There are likely to be lingering impacts of both the behavioral changes and the economic downturn brought on by COVID-19. Car purchases dropped significantly as, like all other non-essential services, car dealerships were shuttered. Sales have begun to regain steam but remain below pre-COVID levels, and they may be slow to recover due to the economy’s shrinkage and the population’s reduced disposable income. This is likely to slow the overall uptake of electric vehicles (EVs) in the near-term; however, it is unlikely to decrease the percentage that EV sales represent out of total vehicle sales. This figure was about 3% in Canada in 2019 and had spiked up to almost 6% in March 202013. Car sharing saw detrimental impacts during the lockdown as well, but the sector is likely to have a strong rebound as general mobility increases and many new users who changed out trips on public transit for car share trips continue their newly acquired memberships. Ride hailing services are also likely to resume the growth that they had experienced over the last several years once mobility returns.


Although air travel is not part of urban mobility per se, along with public transit, commercial aviation has been among the modes of transportation most adversely affected by COVID-19. Commercial flight activity had decreased by 75% below 2019 levels by mid-April 20205. It also may be among the sectors that sees more permanence to the impacts. Flight activity will almost certainly return to levels higher than those seen today.

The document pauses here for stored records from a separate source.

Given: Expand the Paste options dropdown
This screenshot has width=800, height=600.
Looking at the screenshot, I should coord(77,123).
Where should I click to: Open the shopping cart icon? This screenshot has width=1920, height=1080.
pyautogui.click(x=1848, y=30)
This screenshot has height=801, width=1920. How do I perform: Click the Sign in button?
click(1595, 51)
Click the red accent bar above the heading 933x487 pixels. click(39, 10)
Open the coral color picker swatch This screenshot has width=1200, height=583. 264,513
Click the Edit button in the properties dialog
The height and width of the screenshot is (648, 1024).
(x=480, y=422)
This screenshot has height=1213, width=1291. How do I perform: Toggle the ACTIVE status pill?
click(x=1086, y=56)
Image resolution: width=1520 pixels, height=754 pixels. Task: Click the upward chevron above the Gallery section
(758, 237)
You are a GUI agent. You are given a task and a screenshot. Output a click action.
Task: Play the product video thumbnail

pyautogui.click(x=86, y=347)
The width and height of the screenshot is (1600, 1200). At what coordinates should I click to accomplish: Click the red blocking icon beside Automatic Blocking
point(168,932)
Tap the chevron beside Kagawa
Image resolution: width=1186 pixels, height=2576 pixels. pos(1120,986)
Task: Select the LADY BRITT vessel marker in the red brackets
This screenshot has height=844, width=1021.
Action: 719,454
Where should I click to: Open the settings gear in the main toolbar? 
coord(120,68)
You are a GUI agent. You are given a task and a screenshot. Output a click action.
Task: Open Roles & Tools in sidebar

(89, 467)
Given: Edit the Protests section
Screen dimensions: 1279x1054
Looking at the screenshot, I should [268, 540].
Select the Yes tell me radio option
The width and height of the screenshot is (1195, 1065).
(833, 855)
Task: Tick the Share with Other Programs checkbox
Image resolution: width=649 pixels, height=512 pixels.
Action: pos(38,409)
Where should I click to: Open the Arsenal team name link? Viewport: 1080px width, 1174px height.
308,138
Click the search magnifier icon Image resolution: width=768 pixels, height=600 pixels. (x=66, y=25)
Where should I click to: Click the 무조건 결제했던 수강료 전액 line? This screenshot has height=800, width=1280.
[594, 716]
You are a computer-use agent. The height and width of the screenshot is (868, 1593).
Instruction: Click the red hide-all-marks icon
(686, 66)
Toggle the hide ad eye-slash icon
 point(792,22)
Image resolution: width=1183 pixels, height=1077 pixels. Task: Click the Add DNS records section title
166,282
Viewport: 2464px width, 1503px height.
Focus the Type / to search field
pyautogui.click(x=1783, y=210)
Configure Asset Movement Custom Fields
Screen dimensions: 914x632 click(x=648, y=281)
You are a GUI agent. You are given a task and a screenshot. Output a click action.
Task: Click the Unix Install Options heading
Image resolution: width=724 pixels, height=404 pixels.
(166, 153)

However, the pandemic may have accelerated the movement away from air travel for business, enabled by the proliferation of video conferencing14. Leisure air travel may see a similar deceleration, as the social trend known as flygskam permeates in Europe and elsewhere. This translates from Swedish as “flight shame” and refers to a movement to avoid air travel because of its carbon intensity15. These remain relatively nascent trends but have the capacity to take greater root in societal norms over time.

What’s next?

If there is anything that 2020 has reminded the world, it is that the answer to that question is: no one knows. However, we can hypothesize that the mobility space is likely to continue in its current distorted form until virus fears are assuaged by a vaccine. The scientific community’s best estimate is that this reality remains several months away, at best. Once society is no longer discouraged from being mobile, we can begin to take note of the long-term consequences. Public transit is surely not doomed to see the current reduced levels of ridership in the long term; the growth of cycling and decreased air travel may have seen temporary spikes but could be signs of tendencies that are here to stay. The most likely outcome seems to be both a reversion towards the pre-COVID mean and an acceleration of trends that had already been in place.

Author: Saul Muskin, Analyst @ MacKinnon, Bennett & Company Inc.